* _Task statement_: Take the records below and extract, word for word, the lines from the one containing "Open the SG飞艇 game selector dropdown" through the final line, inclusive. Omit pictures.

[Input material Boundary: Start]

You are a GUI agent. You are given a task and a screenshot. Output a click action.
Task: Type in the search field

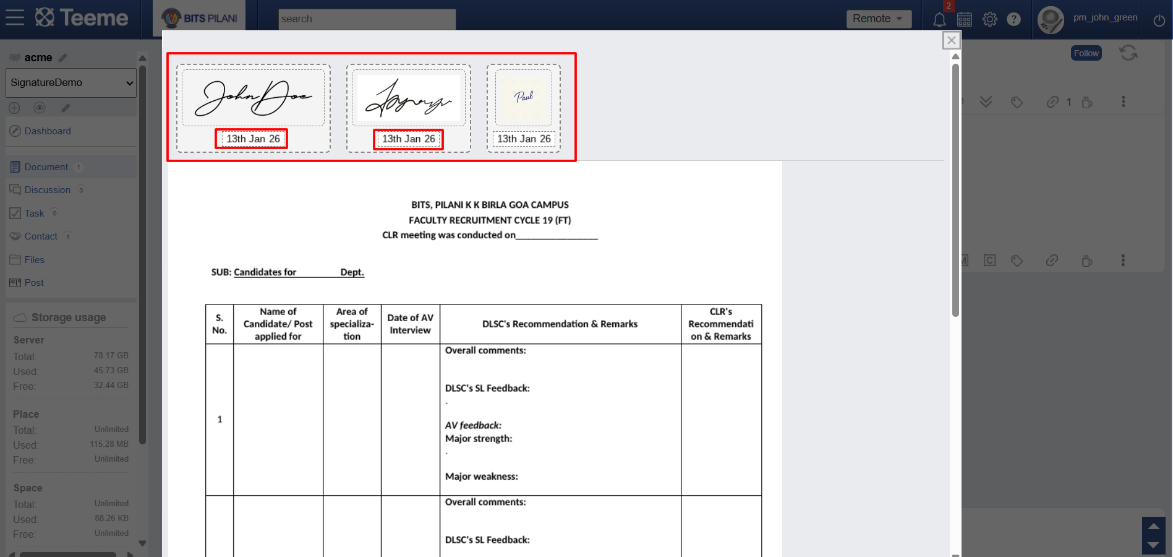367,19
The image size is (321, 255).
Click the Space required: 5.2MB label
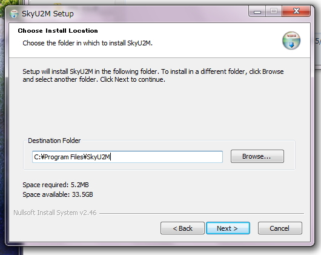click(56, 185)
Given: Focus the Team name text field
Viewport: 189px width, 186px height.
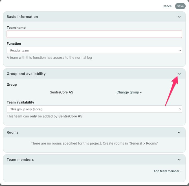Looking at the screenshot, I should [x=94, y=34].
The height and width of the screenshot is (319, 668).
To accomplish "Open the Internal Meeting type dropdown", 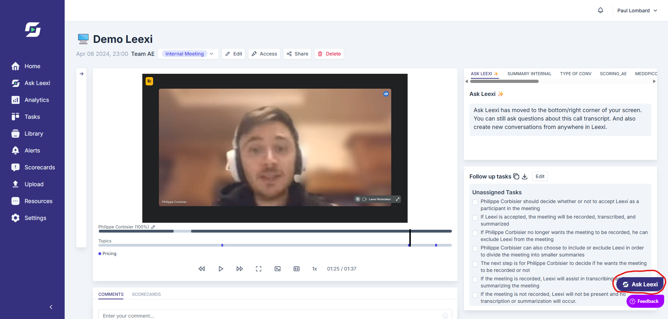I will [x=188, y=54].
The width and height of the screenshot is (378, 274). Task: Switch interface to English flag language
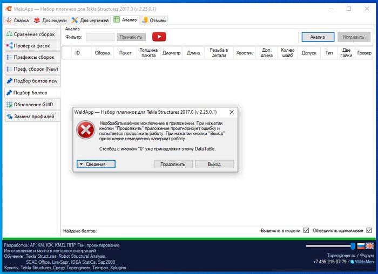pos(369,246)
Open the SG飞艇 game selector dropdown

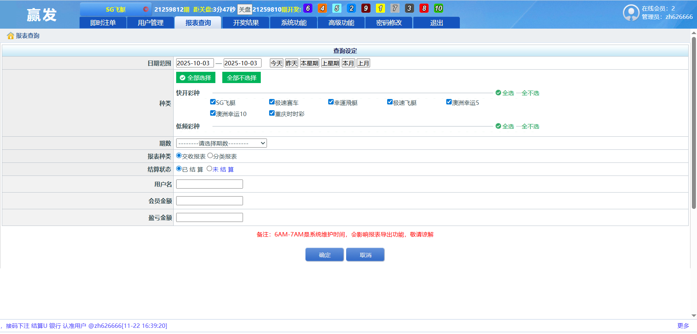(x=116, y=9)
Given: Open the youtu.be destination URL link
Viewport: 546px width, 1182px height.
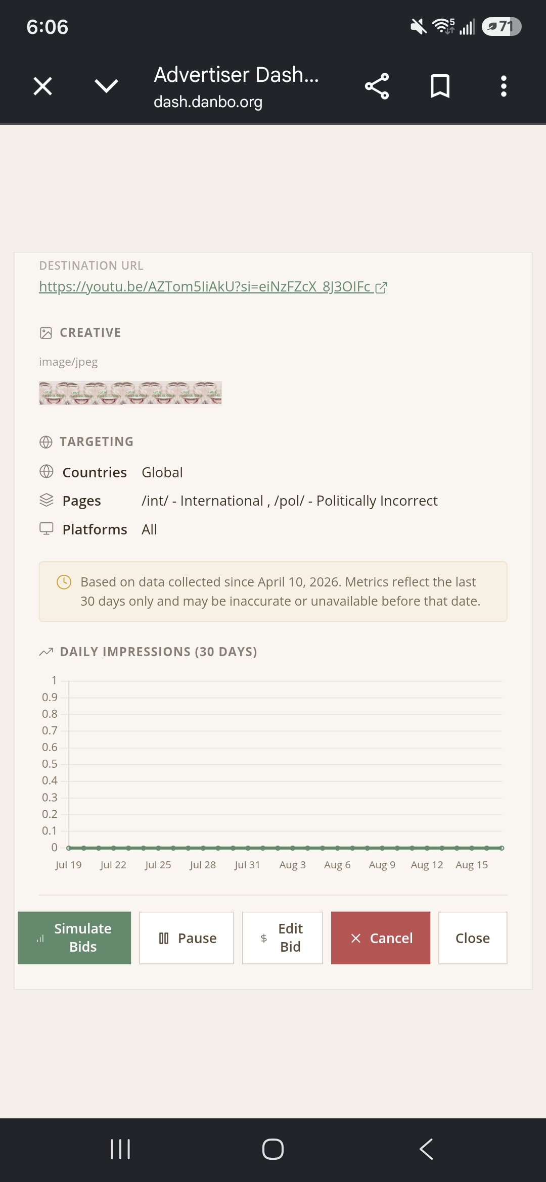Looking at the screenshot, I should pyautogui.click(x=205, y=286).
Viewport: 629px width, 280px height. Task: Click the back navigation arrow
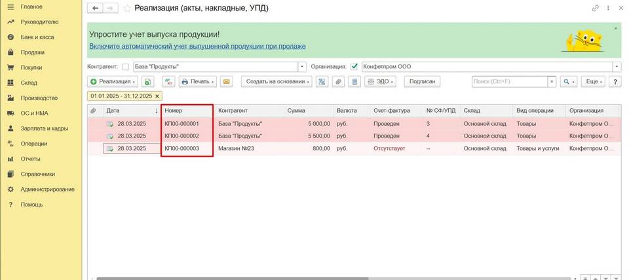tap(96, 8)
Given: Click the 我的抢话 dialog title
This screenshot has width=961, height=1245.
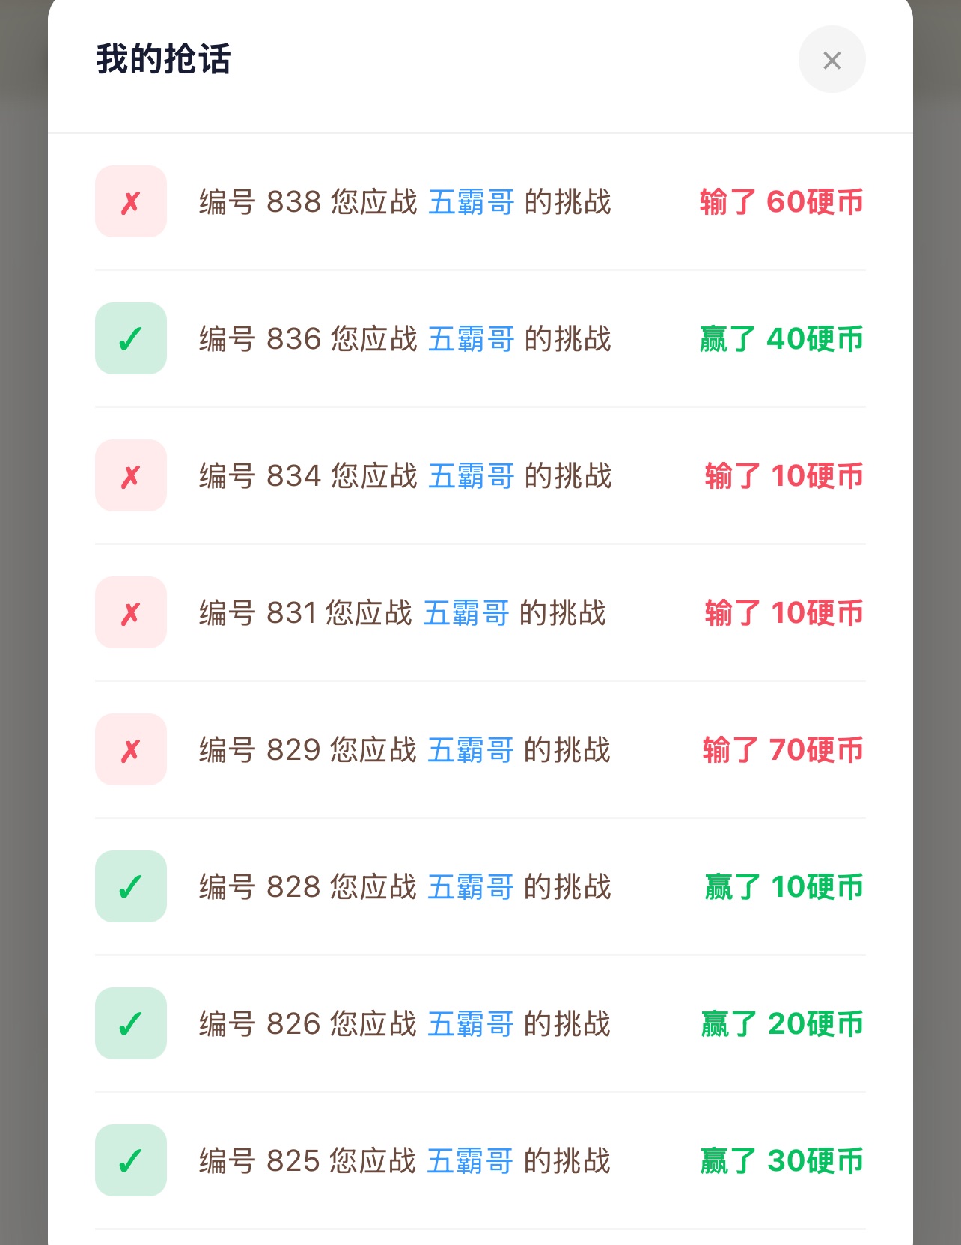Looking at the screenshot, I should point(164,59).
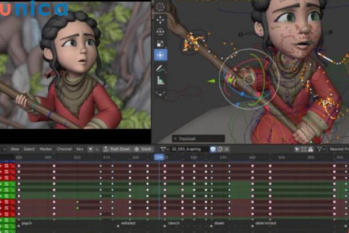The height and width of the screenshot is (233, 349).
Task: Open the Nearest Frame snapping dropdown
Action: 337,149
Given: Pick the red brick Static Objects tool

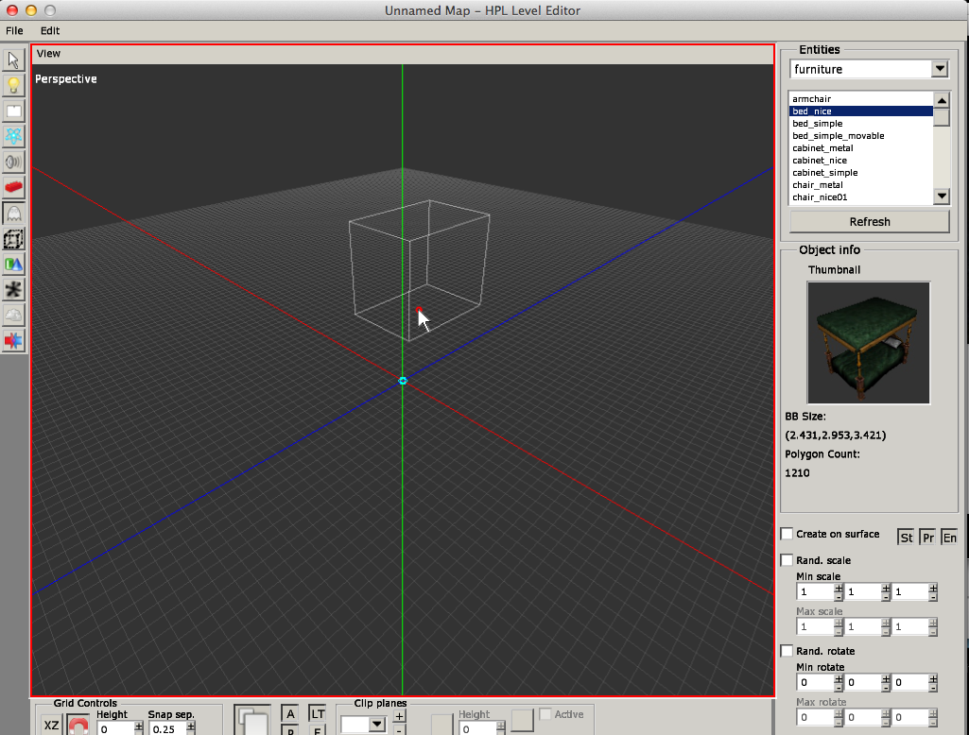Looking at the screenshot, I should click(x=13, y=188).
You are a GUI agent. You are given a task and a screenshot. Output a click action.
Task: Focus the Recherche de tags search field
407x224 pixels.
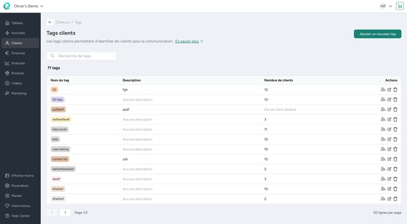coord(82,56)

[Input material Boundary: End]

* _Completed task_:
Open the SG飞艇 game selector dropdown

(x=116, y=9)
Given: Open the youtu.be destination URL link
Viewport: 546px width, 1182px height.
Looking at the screenshot, I should pyautogui.click(x=205, y=286).
Viewport: 629px width, 280px height. Task: Click the back navigation arrow
tap(96, 8)
Given: Click the 我的抢话 dialog title
This screenshot has width=961, height=1245.
Looking at the screenshot, I should point(164,59).
The height and width of the screenshot is (233, 349).
Task: Open the Nearest Frame snapping dropdown
Action: 337,149
Given: Pick the red brick Static Objects tool

Looking at the screenshot, I should click(x=13, y=188).
You are a GUI agent. You are given a task and a screenshot. Output a click action.
Task: Focus the Recherche de tags search field
407x224 pixels.
coord(82,56)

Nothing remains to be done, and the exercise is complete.